Records from a dataset
==========

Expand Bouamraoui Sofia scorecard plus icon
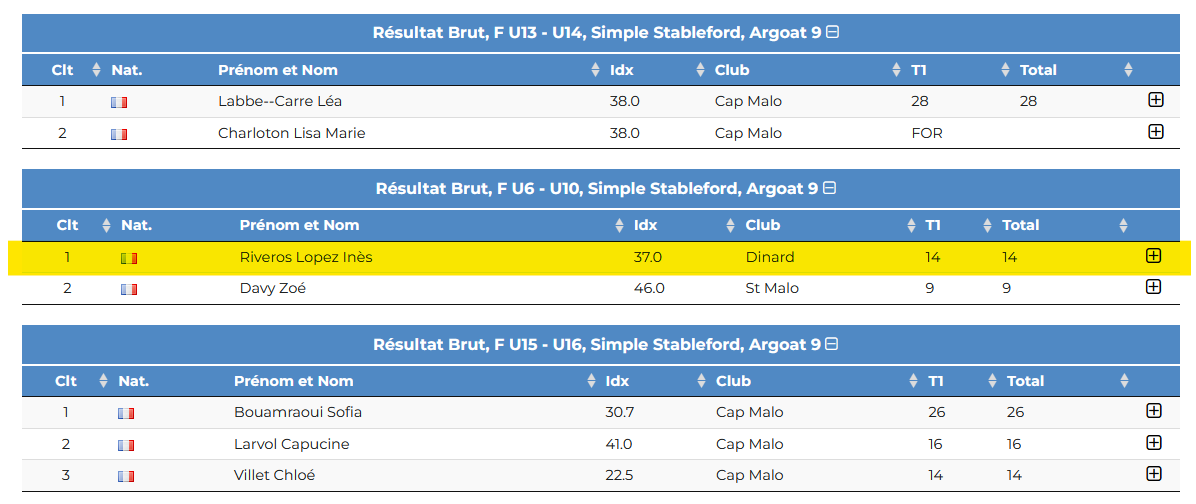Image resolution: width=1196 pixels, height=504 pixels. pyautogui.click(x=1153, y=411)
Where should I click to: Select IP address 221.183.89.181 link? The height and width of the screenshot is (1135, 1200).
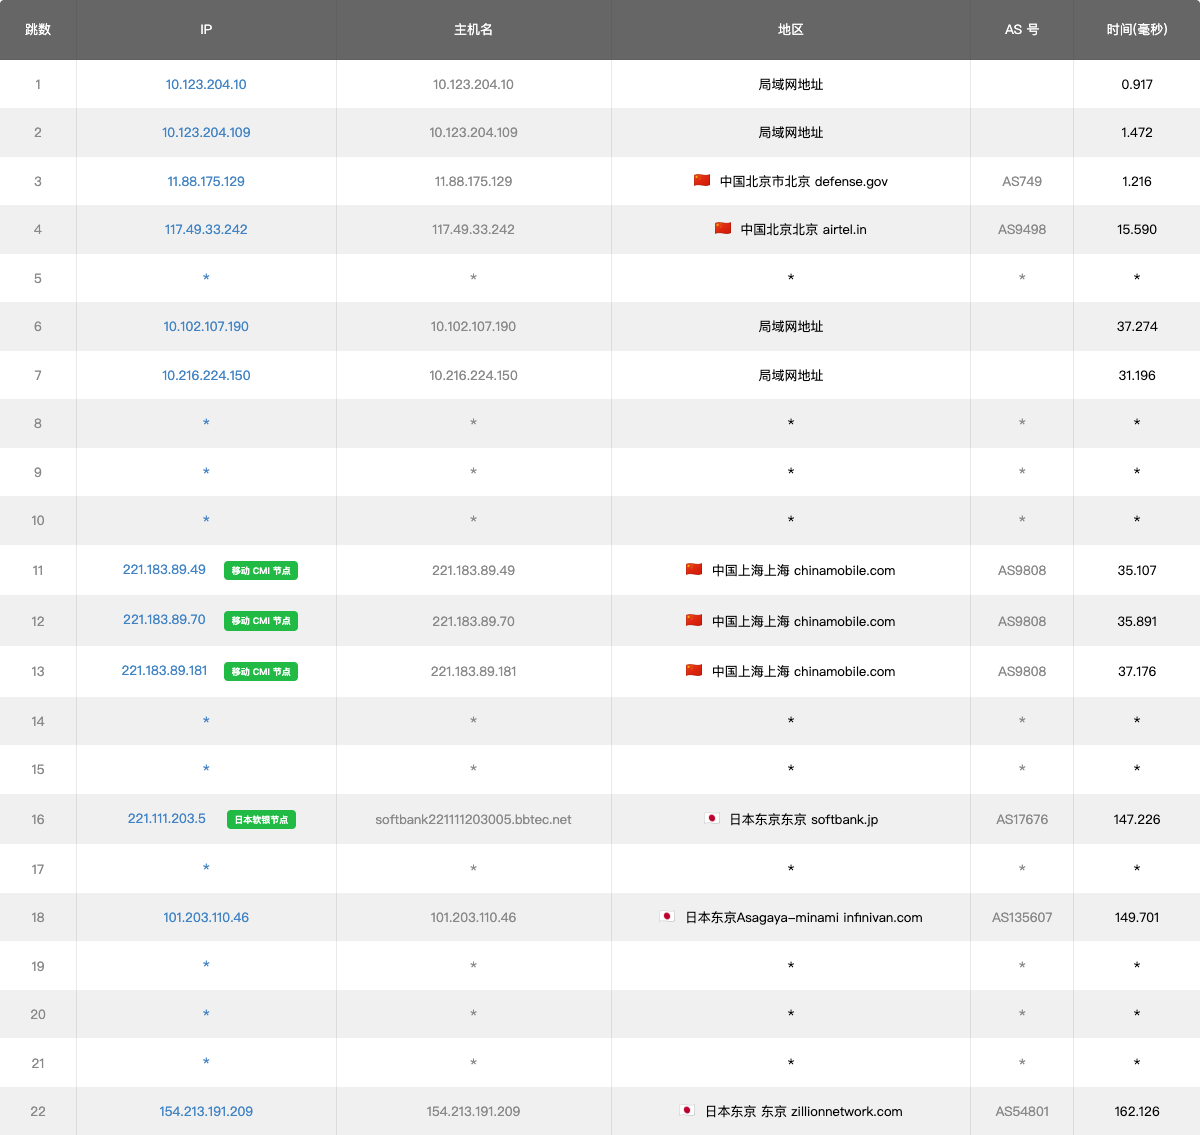click(164, 670)
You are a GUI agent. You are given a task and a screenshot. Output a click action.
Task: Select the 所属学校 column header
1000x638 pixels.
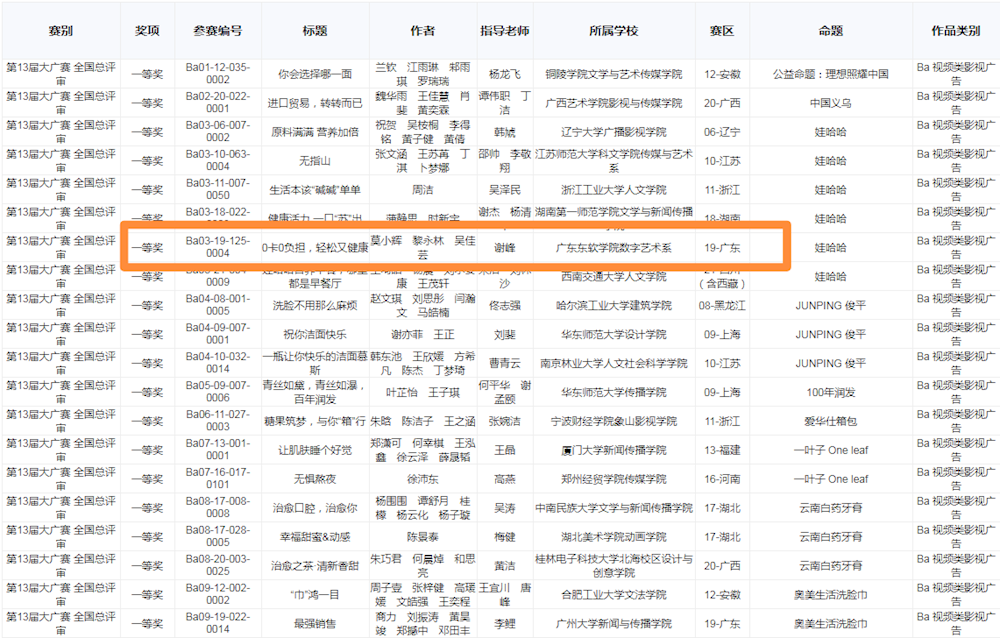pyautogui.click(x=614, y=31)
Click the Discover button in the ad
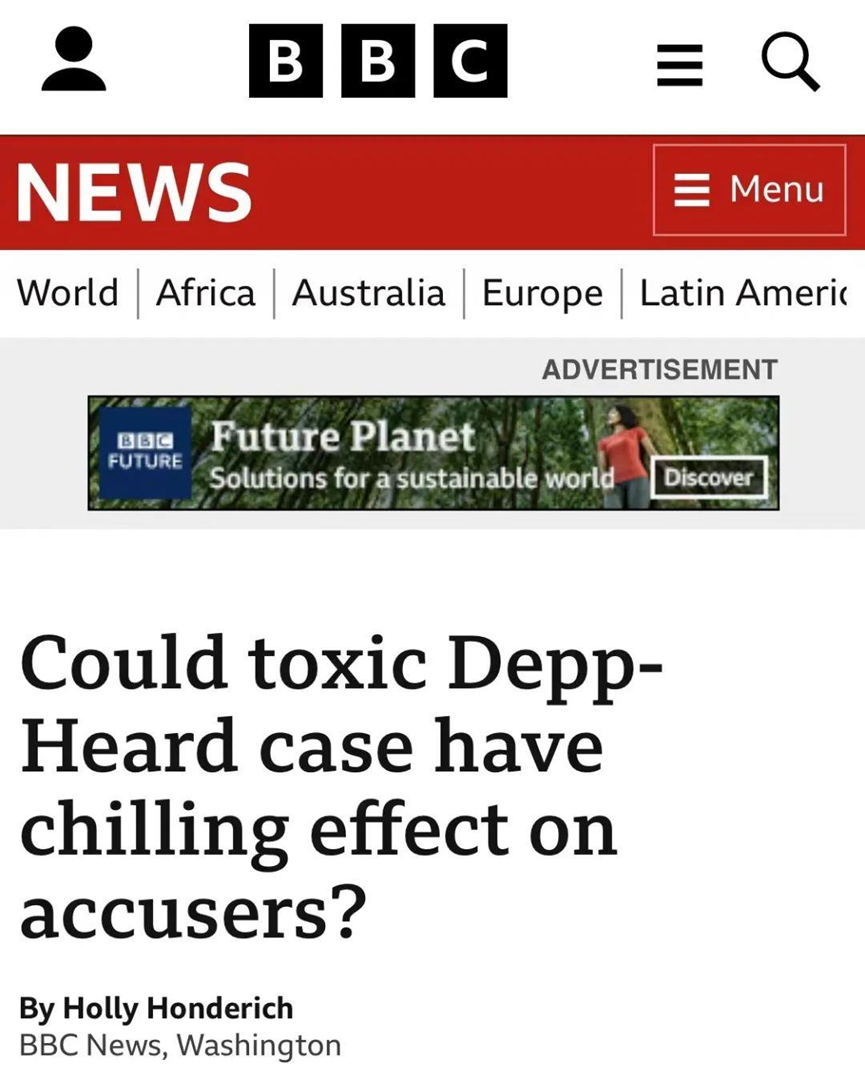Image resolution: width=865 pixels, height=1088 pixels. point(709,477)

==========

▶ **EXERCISE AIM**
Images must not appear; print each record precisely as it reads.

▶ **ANSWER TO THE PROBLEM**
Expand Bouamraoui Sofia scorecard plus icon
Image resolution: width=1196 pixels, height=504 pixels. pyautogui.click(x=1153, y=411)
Where should I click to: Select IP address 221.183.89.181 link? The height and width of the screenshot is (1135, 1200).
click(164, 670)
You are a GUI agent. You are given a task and a screenshot. Output a click action.
Task: Select the 所属学校 column header
1000x638 pixels.
pyautogui.click(x=614, y=31)
Click the Discover button in the ad
Image resolution: width=865 pixels, height=1088 pixels. point(709,477)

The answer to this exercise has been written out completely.